Notably, though, the high performance with LinearSVC (and the large difference between SVC and LinearSVC) did not seem stable across different preprocessing options, specifically the decisions surrounding z-scoring (i.e., standardizing each voxel across all 80 samples using NiftiMasker, or doing z-scoring within the cross-validation loop using StandardScaler). I systematically varied these options, and checked the effects using the code below:
from sklearn.svm import SVC, LinearSVC
from sklearn.linear_model import LogisticRegression
from sklearn.pipeline import Pipeline
from sklearn.preprocessing import StandardScaler
from sklearn.model_selection import LeaveOneGroupOut
from sklearn.model_selection import cross_val_score, cross_validate
from nilearn.maskers import NiftiMasker
from nilearn.decoding import Decoder
##### DEFINE PIPELINE CONSTRUCTION #####
def construct_pipeline(decoder_name, standard_scaler=True):
steps = []
if standard_scaler:
steps.append(('scaling', StandardScaler()))
if decoder_name == "svc":
steps.append(('svc', SVC(C=0.1, kernel="linear",tol=1e-4, max_iter=int(1e4))))

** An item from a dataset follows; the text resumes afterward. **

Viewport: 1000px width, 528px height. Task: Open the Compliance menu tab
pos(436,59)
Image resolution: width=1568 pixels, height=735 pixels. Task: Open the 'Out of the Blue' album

elif decoder_name == "linear_svc":
steps.append(('svc', LinearSVC(C=0.1, tol=1e-4, max_iter=int(1e4))))
elif decoder_name == "logistic":
steps.append(('logistic', LogisticRegression(C=0.1, solver="liblinear", dual=True, tol=1e-4, max_iter=int(1e4))))
else:
raise ValueError(f"Unknown decoder name: {decoder_name}")
return Pipeline(steps)
# Create trial-level labels and groups
y = np.tile(valence_labels, 4) # (80,) - valence for each trial
memory = np.tile(stimulus_labels, 4) # (80,) - stimulus ID for each trial
runs = np.array([20*[i] for i in run_labels]).flatten()
#### Save results
results = []
#### Decoding settings
cv = LeaveOneGroupOut()
standardscaler_options = [True, False]
maskerstandardize_options = [True, False]
for sub in subjects:
print(f"Loading all info for {sub}...")
brain_mask = obtain_brain_mask_allruns(sub, derivatives_folder, gm_masked=True) # Obtain brain mask
beta_maps = obtain_all_beta_maps(sub, estimation, denoising, stimulus_names) # Load beta maps for all 80 memory trials
beta_maps_concatenated = concatenate_beta_maps_nifti(beta_maps) # Concatenate beta maps into a 4D XYZ x n_samples (80) Nifti Image
for m_std in maskerstandardize_options:
print("")
print("Masking fMRI image...")
masker = NiftiMasker(
mask_img=brain_mask,
standardize=m_std, # Decide if you do mask standardization or not
smoothing_fwhm=None,
runs=runs, # Makes sure that the standardization is done within a run and not all runs together
memory="nilearn_cache",
memory_level=1,
verbose=0,
)
fmri_masked = masker.fit_transform(beta_maps_concatenated)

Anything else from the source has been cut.